Sergeant Ralph leaps on the dog grapevine the second I call his name. “Hey Buddy, you got a sec?” I see his handsome German Shepherd face staring at a monitor like a working dog who went to MIT along with his human brainiacs. His ears come forward the second he hears my voice. I never thought I would be calling him for a complicated favor involving a beagle and a bloodhound, both sniffer dogs who should be valued instead of being regarded as a family liability.

“Hey, boy, sup?” Ralph slings his words around like he grew up in the hood instead of a high-end kennel where they cater to the needs of hand-picked pups with a gift for cleaning up the mess of humans who don’t know any better than to take a hike in the woods without a compass, pack drugs in their suitcase and tell the authorities it’s a present for their sick grammas, and other walking biped disasters about to find themselves in a predicament not far from stupidity.

“Workin’ a case right now ya wouldn’t believe. Man done and got himself stuck in the city sewage tunnel.  No end of morons, Bernard, here on the city streets. Retirement’s comin’ up soon, boy. I be milkin’ that gravy train. You got some troubles?”

I plow through Ralph’s colorful use of metaphors and get the drift of what he’s saying about humans, but Ralph sees the worst of the worst while I live in the tree lush suburbs and spend most of my time on the dog grapevine. I go on to explain the predicament both Charlie and Otto are in due to no fault of their own. He gets excited over the possibility of using a bloodhound to find the lost soul of a beagle. “Logistics as I see it is our major problem, Ralph.”

“Where’s Otto hangin’ now?”

“Greenwich, Connecticut near a horse farm.” I feel hopeless for a second until I see Ralph hook into the Greenwich surveillance cameras.

“Got me some sophisticated equipment. Can find most anything from an ariel view if I got an eye on the proximity.” Ralph peers over his nose at the monitor watching the small town move across the screen. “Otto a big old bloodhound tied to a fence post lookin’ sadder than a snake at the bottom of a well? Yeah, I even see me some horses. Man, that one hillbilly dog. Worth a pretty penny if his nose in fine shape.” He leans back against his chair studying the street numbers. “10S. 425 Ducksbury Lane.”

“That real slick Ralph, but I’m afraid Charlie goin’ be a whole other problem. Don’t know his whereabouts.”

“Where the humans git him?”

“Kill shelter in Harlan County. Don’t see how you can find ‘im though.”
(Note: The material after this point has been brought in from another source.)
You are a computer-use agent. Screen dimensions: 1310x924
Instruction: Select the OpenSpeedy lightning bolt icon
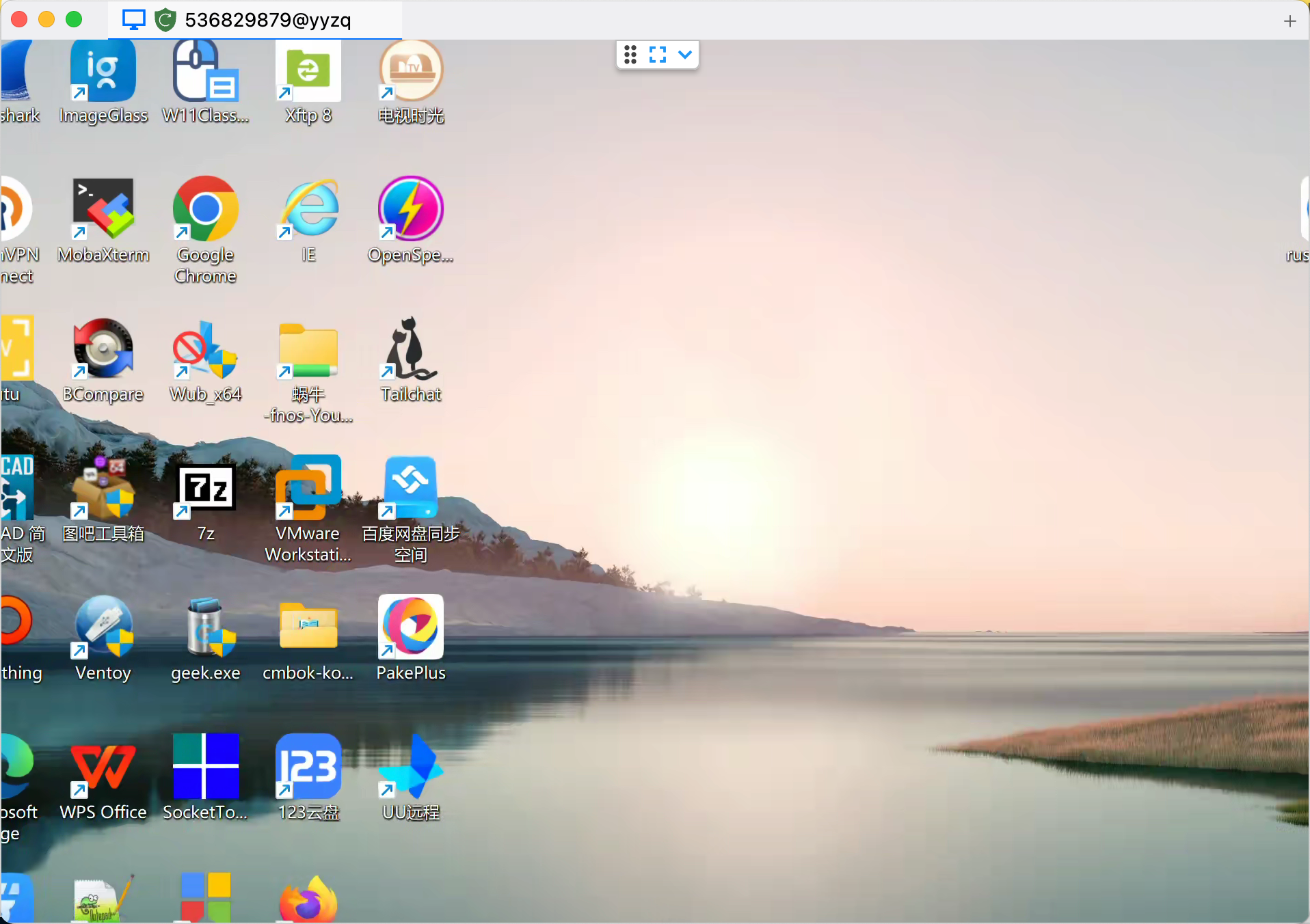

“No worries, boy, I got me some fine shit thought recognition software. This  mo’ was designed  for our Elite Canine Unit. We was trained to use this stuff since itty pups. Showin’ Harlan Dog Shelter. Charlie you say, beagle, about what date he left there?”

“Within this past year. He’s been on the grapevine for about three months tellin’ me how hard done by he is. Twerp living in the house shut him in the dryer and turned it on high. The Jamaican cook Charlie calls his Auntie keeps saving him and last I heard she wants to take Charlie home with her where he can live in peace.”

“Oh man, them twerps the worst. Junior versions of their ol’ mans who rape the land and don’t have no respect foh anyone not born rich even if their ancestors had to steal the family money from the poh people. All I got here is a woman pickin’ up a little beagle ‘bout to be put down with Rhode Island license plates. Her name’s Lucy Mann, Providence. Rhode Island. Ain’t very big. You think yer boy Otto up to findin’ Charlie himself or does he need the Boston squad?”

Once we settle on a plan, I tune into Charlie and calm his fears but know he shakes all over from being lost without food and no feel for the path he’s traveling. I let go of my thoughts and mosey out the back door to check the periphery and maybe enjoy the sunshine while feeling fortunate my butt’s sitting pretty in the lap of a good man, metaphorically speaking.